Elias chegou à rampa antes do amanhecer para evitar um crocodilo que vinha aparecendo no local, mas encontrou o animal deitado sobre a corda usada para prender o barco. A lanterna revelou primeiro parte da cauda e, depois, o corpo inteiro atravessado sobre a madeira. O pescador estava a menos de oito metros quando percebeu a situação.
Ele não tentou puxar a corda, lançar objetos ou espantar o crocodilo. Recuou lentamente até uma área mais alta e permaneceu no local. Durante quase 40 minutos, o animal praticamente não se moveu. Depois, levantou a cabeça, virou o corpo e entrou na água. Elias ainda esperou alguns minutos antes de se aproximar da rampa.
Mudança de rotina
O crocodilo havia sido visto pela primeira vez numa terça-feira, quando Elias lavava uma faca na margem. Inicialmente, ele pensou que se tratasse de um tronco. Ao perceber a cabeça do animal, recuou. O crocodilo ficou parado por alguns minutos e mergulhou.
Dois dias depois, voltou ao mesmo ponto. Na semana seguinte, Elias o viu três vezes. O animal aparecia perto da rampa de madeira onde o pescador limpava parte dos peixes antes de ir para casa.

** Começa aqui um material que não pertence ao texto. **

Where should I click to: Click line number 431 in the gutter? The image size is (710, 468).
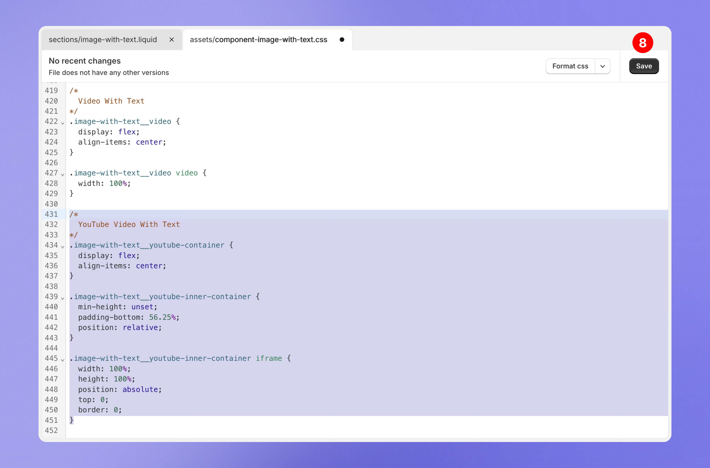click(51, 214)
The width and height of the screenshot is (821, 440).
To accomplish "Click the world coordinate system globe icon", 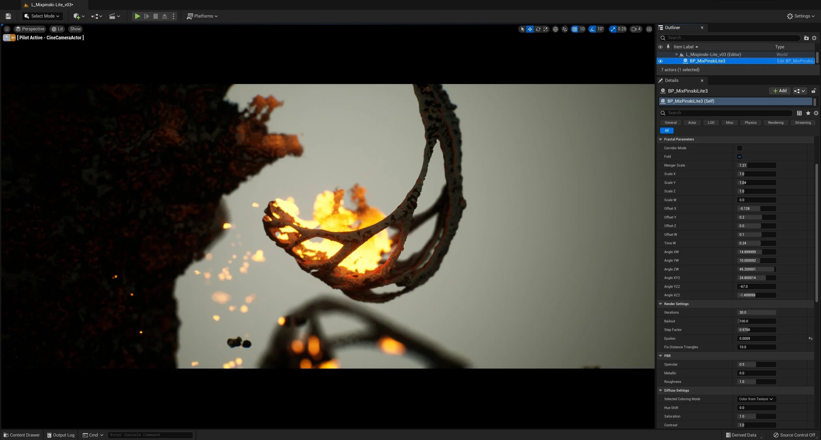I will tap(555, 29).
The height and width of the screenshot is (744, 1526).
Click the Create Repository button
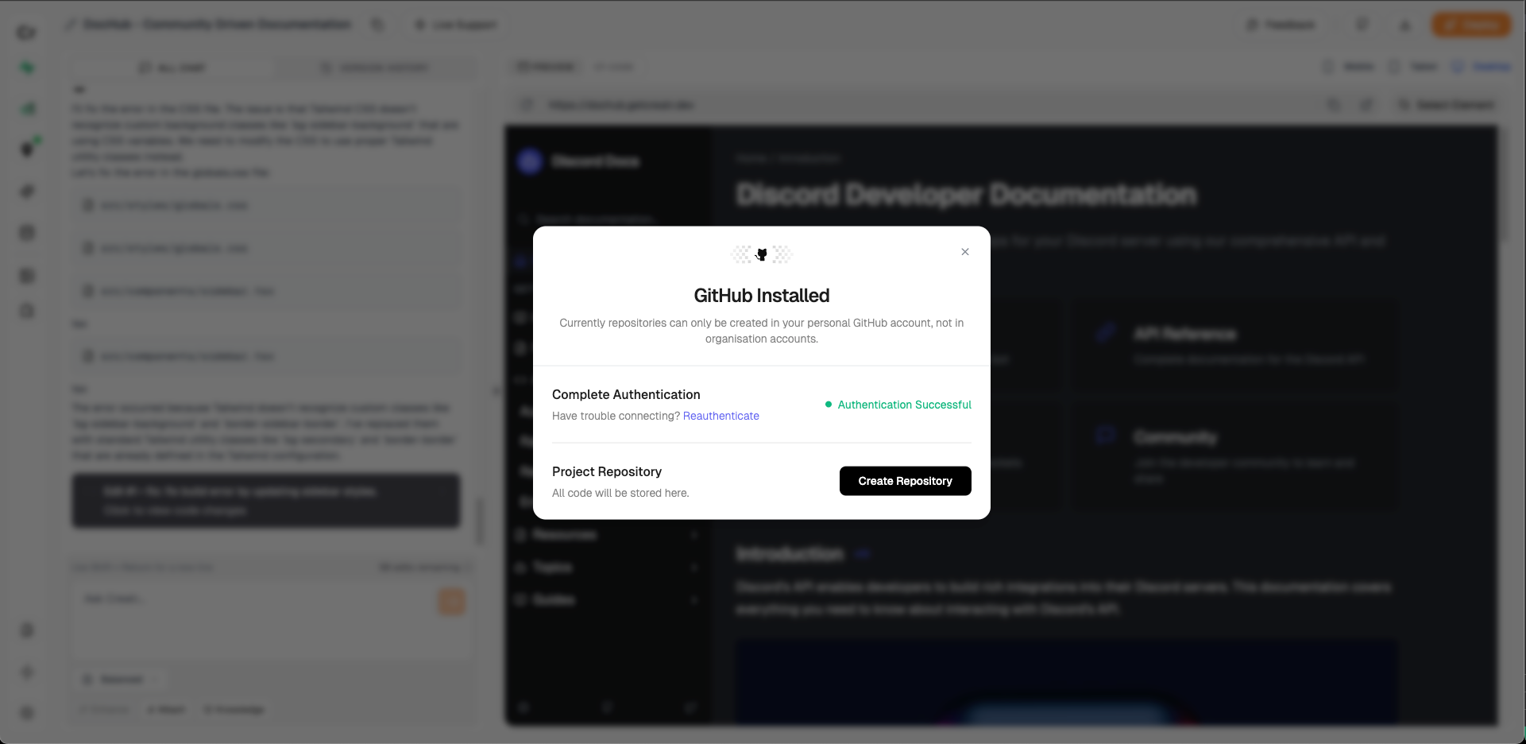click(905, 481)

Em algumas ocasiões, ficava com os olhos e parte do focinho fora da água; depois, passou a subir na margem.
Elias pescava havia quatro semanas naquele trecho, onde o nível da água estava bom e os peixes apareciam perto de uma curva mais funda. Após a terceira aparição, deixou de limpar os peixes na rampa e passou a guardar a pesca em uma caixa com gelo para fazer o serviço em casa. Também passou a observar a margem antes de encostar o barco e evitou permanecer no local depois do pôr do sol.
“Ele não vinha correndo atrás de ninguém. O problema era justamente ele ficar parado”, contou Elias.
O encontro antes do amanhecer
Por alguns dias, a alteração funcionou. Até que Elias viu o crocodilo perto da rampa antes das 15h. Ele decidiu inverter a rotina, sair antes do amanhecer, recolher as redes rapidamente e voltar enquanto havia pouca movimentação.
Às 5h20, chegou com uma lanterna pequena e percebeu que a corda estava coberta pelo corpo do animal. Sem conseguir acessar o barco, preferiu esperar. Depois do episódio, passou a usar outro ponto para colocar a embarcação na água e deixou de frequentar aquela margem em horários de pouca luz.
O crocodilo ainda foi visto outras vezes no mesmo trecho, mas Elias nunca mais chegou tão perto. A corda permaneceu no barco, com uma parte coberta de lama e achatada pelo peso do animal. Antes de encostar em qualquer margem, o pescador passou a diminuir o motor, observar a água e esperar alguns segundos.